La ville de Grenoble, le rugby, un adjoint, au temps de l’apartheid en Afrique du Sud

Publié le 16 septembre 2023

Un des adjoints aux sports* du maire de l’époque, annonce, le 6 mai 1989, à peine élu, qu’il entraînerait en septembre 1989 l’équipe de l’Université de Pretoria en Afrique du Sud, en plein apartheid. « L’Université de Pretoria m’a invité à entraîner son équipe pendant quinze jours en septembre et j’ai accepté parce que je ne suis ni raciste, ni antiraciste, ni antisémite, ni rien du tout. Je suis sportif, je joue au rugby et pour le bien du rugby, j’irai là-bas sans aucune autre forme de pensée », justifie-t-il avant d’ajouter : « Nous, on ne sait pas ce que c’est que l’apartheid. Pour nous il y a en Afrique du Sud des joueurs de rugby qui sont les meilleurs du monde et on a envie d’apprendre à jouer comme eux ».

Nous interpellons publiquement cet élu le 6 mai 1989, son maire, en demandant à cet adjoint aux sports de la ville de Grenoble de renoncer à aller entrainer une équipe universitaire de l’apartheid en Afrique du Sud, alors qu’en tant qu’adjoint il représente la ville de Grenoble, Compagnon de la Libération, qui a lutté contre les nazis, le racisme et la collaboration.

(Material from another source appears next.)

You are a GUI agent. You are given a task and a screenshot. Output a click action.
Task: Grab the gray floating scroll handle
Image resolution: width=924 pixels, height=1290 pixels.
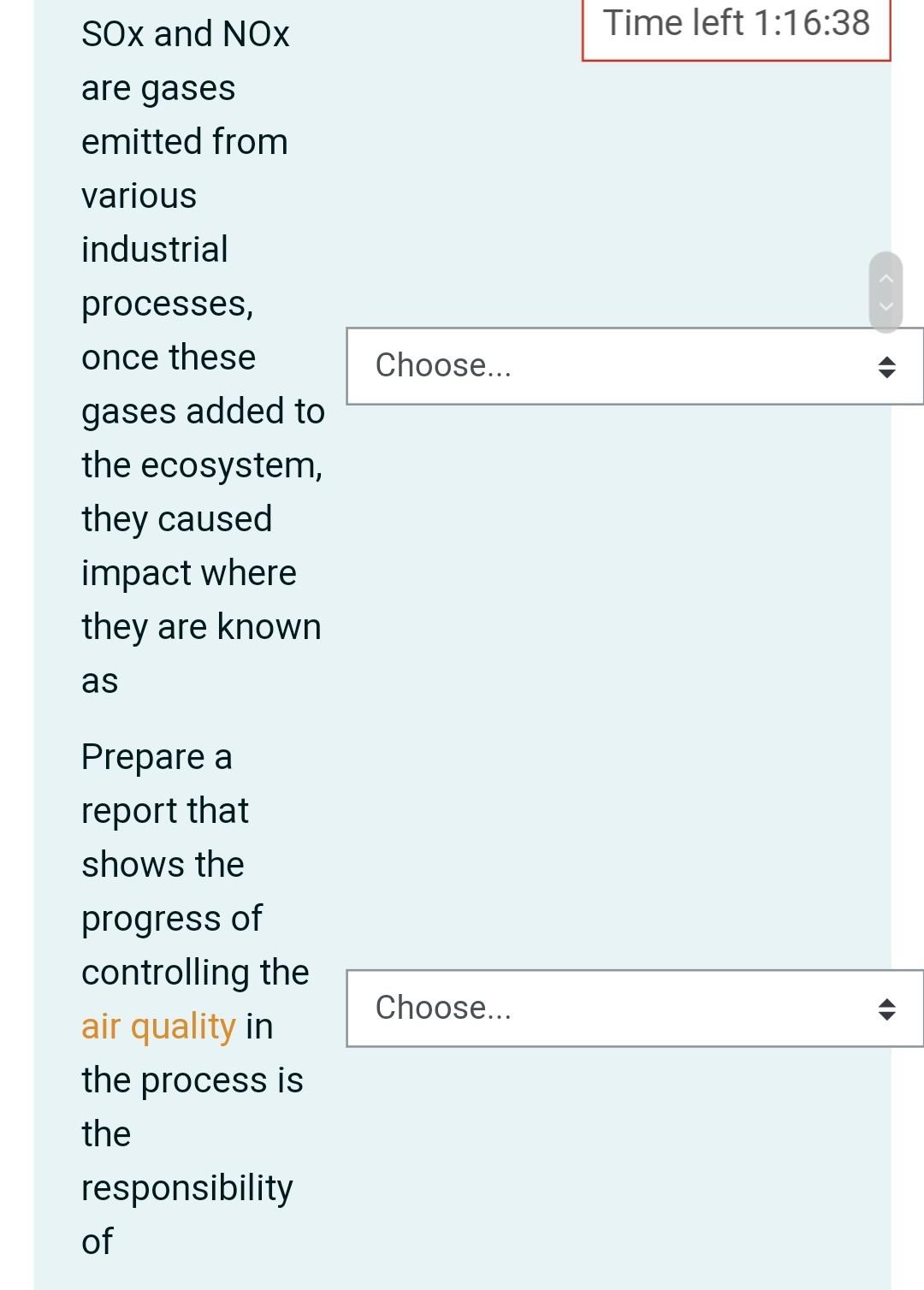coord(886,292)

Alors que la quasi-totalité des fédérations sportives ont rompu leurs liens avec le pays de l’apartheid l’adjoint-entraîneur réplique : « je ne comprends pas pourquoi on écarte l’Afrique du Sud des relations internationales du rugby. » Le Monde remarque : « Il n’a jamais entendu parler de l’apartheid ou bien est-ce que la condition des Noirs dans ce pays lui parait moins importante qu’un jeu de ballon ? »

Le 10 mai 1989 l’adjoint annonce dans un communiqué : « J’ai reçu une invitation à titre privé à me mettre à la disposition de l’Université de Prétoria cet été. Après m’être entretenu avec le maire de Grenoble (…) j’ai décidé de décliner cette invitation (…) ».

La politique de l’apartheid est abolie le 30 juin 1991, l’équipe d’Afrique du Sud de rugby à XV est de nouveau admise au niveau international en 1992. Cette équipe est aujourd’hui une des meilleurs du monde et elle participe à la Coupe du Monde de Rugby 2023 en France ces jours-ci**.

Cet adjoint-entraîneur a gardé des rapports corrects avec l’élu qui avait demandé à ce qu’il n’aille pas dans ce pays d’apartheid en 1989. Dix ans plus tard, il lui a dit : « Je t’en ai voulu, tu ne peux pas savoir. J’ai été obligé de ne pas y aller. Mais avec le temps, je dois dire, tu avais raison, et je m’en sors mieux. ». Respect.

* « Un des adjoints aux sports » mérite une explication. Le maire, M. Carignon, avait décidé d’avoir trois adjoints aux sports, ce qui est irrégulier et créait des confusions dans les décisions annoncées en commission des sports, en public, et dans les actes pris, les services de la commune ne sachant plus à quel adjoint se vouer. Mais le maire avait trois utilités de communication et de clientèles : faire de la com’ avec une sportive de haut niveau, organiser les rapports avec tous les clubs sportifs avec un élu d’extrême-droite, et tenir un relai avec le club de rugby, un de ses responsables, un grand rugbyman. Il a donc choisi celui qui était entraîneur du FC Grenoble rugby pour en faire son « adjoint aux sports collectifs » (les autres étant « adjointe au sport de haut niveau » et « adjoint aux sports »).

** Après plusieurs changements, l’équipe d’Afrique du Sud, dénommée Les Springboks, du nom de l’antilope sauteuse d’Afrique australe dont le nom afrikaans signifie : « spring » (sauteur, qui saute) et « bok » (bouc), a gardé son antilope sur le maillot, à laquelle a été ajoutée la fleur emblème traditionnel du pays et symbolique des équipes noires de rugby : la protéa royale.